Oh and be very very familiar with enthaply wheels. I thought there were a ton of questions on enthaply wheels....


----------



## adh (Jan 8, 2011)

Speaking from experience, the exam changes considerably each time it is given. Although it is good to be familiar with all types of problems, I wouldn't count on particular types of questions reappearing on back to back exams.


----------



## HerrKaLeun (Jan 8, 2011)

adh said:


> Speaking from experience, the exam changes considerably each time it is given. Although it is good to be familiar with all types of problems, I wouldn't count on particular types of questions reappearing on back to back exams.


Sure it changes. If it didn't change, the repeat taker pass rates would be higher 

Fortunately I don't have opportunity to see more than one 

But people who took the test in recent years also pointed out that psychometric is big. And energy wheels are pure psychrometrics. Obviously different than cooling coils. but if you know how to use a psychrometric chart, you'll be fine with anything they ask about wheels, cooling/heating coils, humidifiers etc.


----------



## mke_sjel (Jan 10, 2011)

Thank you to everyone that posted a reply to my question! It looks like I'll be spending a little more time with my ASHRAE books than I first thought.
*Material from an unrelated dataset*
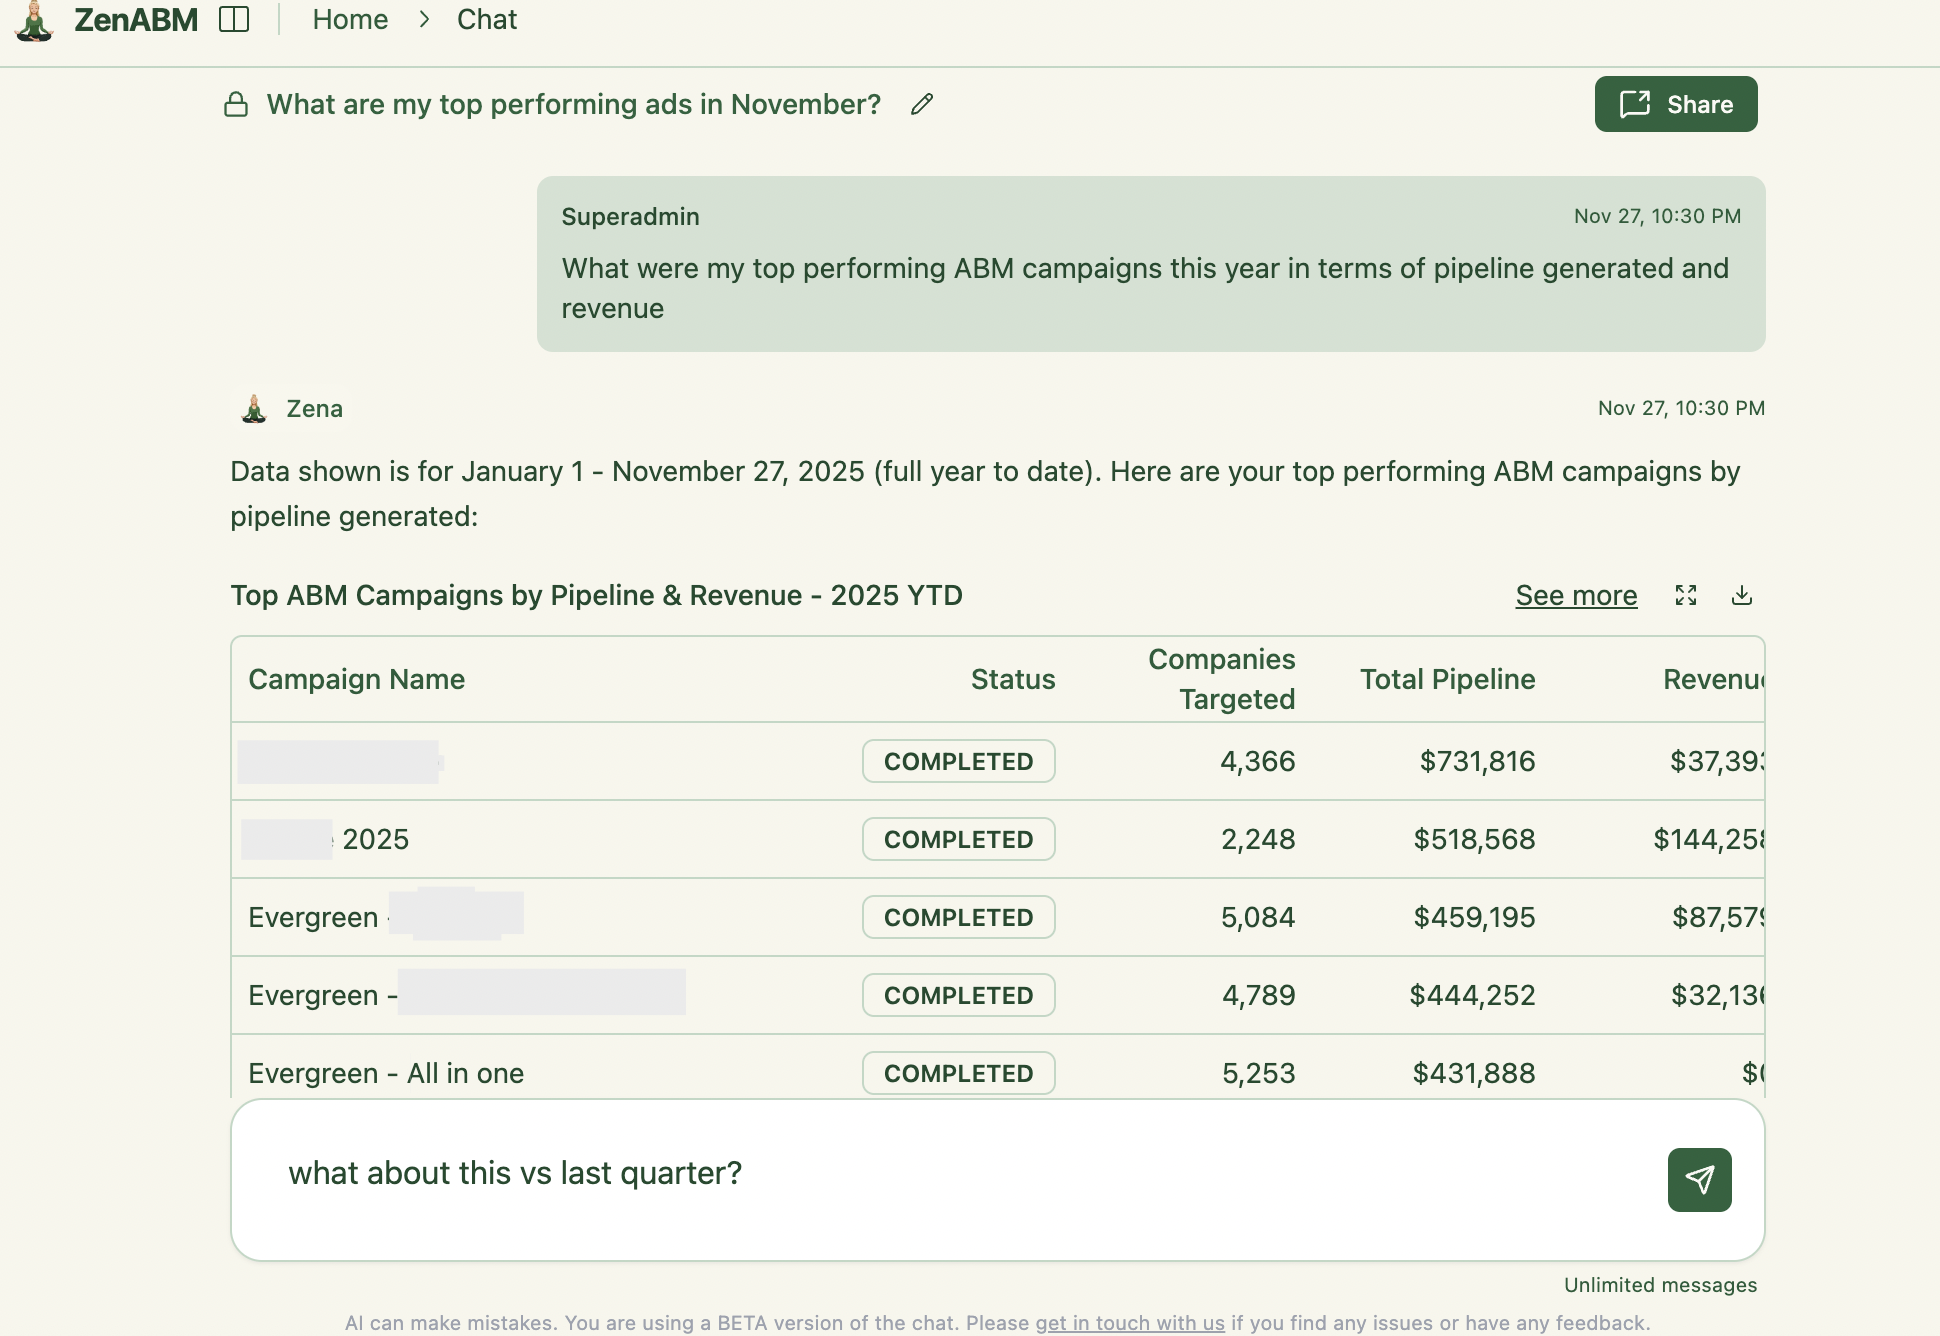
Task: Open See more for the campaigns table
Action: [x=1576, y=595]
Does anyone know where I can get a Psychometric Wheel? I've always used a chart because time usually isn't a factor like during the test.

Thanks again.


----------



## adh (Jan 10, 2011)

mke_sjel said:


> Thank you to everyone that posted a reply to my question! It looks like I'll be spending a little more time with my ASHRAE books than I first thought.
> Does anyone know where I can get a Psychometric Wheel? I've always used a chart because time usually isn't a factor like during the test.
> 
> Thanks again.



I believe most states require all reference material brought into the examination room to be "permanently bound." No loose items are permitted, but items secured in a three-ring binder (no opening of the rings of course) are okay. (Check your state for exact rules.) I'm not sure how this will work with the wheel...

Print out the ASHRAE Psych. Chart #1 on 11x17" paper and work your practice problems using that. You will have sufficient time to solve psychrometric problems using this type of chart on the actual test.


----------



## HerrKaLeun (Jan 10, 2011)

mke_sjel said:


> Thank you to everyone that posted a reply to my question! It looks like I'll be spending a little more time with my ASHRAE books than I first thought.
> Does anyone know where I can get a Psychometric Wheel? I've always used a chart because time usually isn't a factor like during the test.
> 
> Thanks again.


I read somewhere no wheels (like ductulators etc.) are allowed.


----------



## meagm11 (Jan 12, 2011)

adh said:


> mke_sjel said:
> 
> 
> > Thank you to everyone that posted a reply to my question! It looks like I'll be spending a little more time with my ASHRAE books than I first thought.
> ...


Yeah, no wheels are allowed. The exam booklet will come with a fold out 11x17 psych chart for you to use on all of your questions. That's probably the best way to study.


----------



## satseam99 (Mar 30, 2011)

adh said:


> meagm11 said:
> 
> 
> > I just got my results! I passed!!!!!! First time!
> ...



Congrats adh! arty-smiley-048:


----------